O presidente do Supremo Tribunal Federal (STF), Luís Roberto Barroso, afirmou que não concorda com todas as decisões da Corte e que os ministros estão “sempre desagradando alguém”. As declarações foram feitas durante o Fórum VEJA Brazil Insights, realizado em Nova York. Barroso destacou que frequentemente é voto vencido nas deliberações do STF.
O magistrado ressaltou que as questões polêmicas que dividem a sociedade brasileira chegam ao STF, o que resulta em descontentamento de diferentes grupos. “A gente desagrada as comunidades indígenas, o agronegócio, o contribuinte ou o governo”, afirmou. Barroso também comentou sobre o protagonismo do STF, que, segundo ele, é intensificado pela competência da Corte para julgar políticos e autoridades, atraindo grande atenção da mídia.

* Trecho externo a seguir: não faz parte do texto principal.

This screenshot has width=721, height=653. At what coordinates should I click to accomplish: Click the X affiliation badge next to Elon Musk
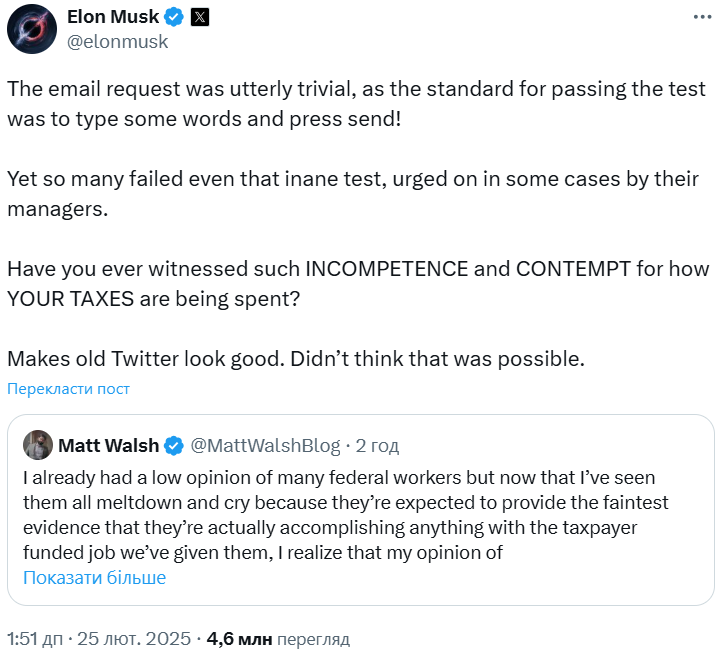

Crítica ao Sistema Eleitoral
Durante sua fala, Barroso criticou o sistema eleitoral proporcional, utilizado para a eleição de deputados federais, estaduais e vereadores. Ele argumentou que esse modelo é problemático, pois o eleitor vota em candidatos que não conhece bem, resultando em um descolamento entre eleitores e eleitos. “O eleito não sabe exatamente por quem foi colocado lá”, disse Barroso, enfatizando a falta de responsabilidade entre a classe política e a sociedade civil.
O presidente do STF também mencionou que a competência criminal da Corte gera uma “imensa atração midiática”, uma vez que envolve altas autoridades e membros do Congresso Nacional. Ele concluiu que essa dinâmica faz com que o trabalho do Judiciário ocorra “na frente dos holofotes”, com transmissões ao vivo pela TV Justiça.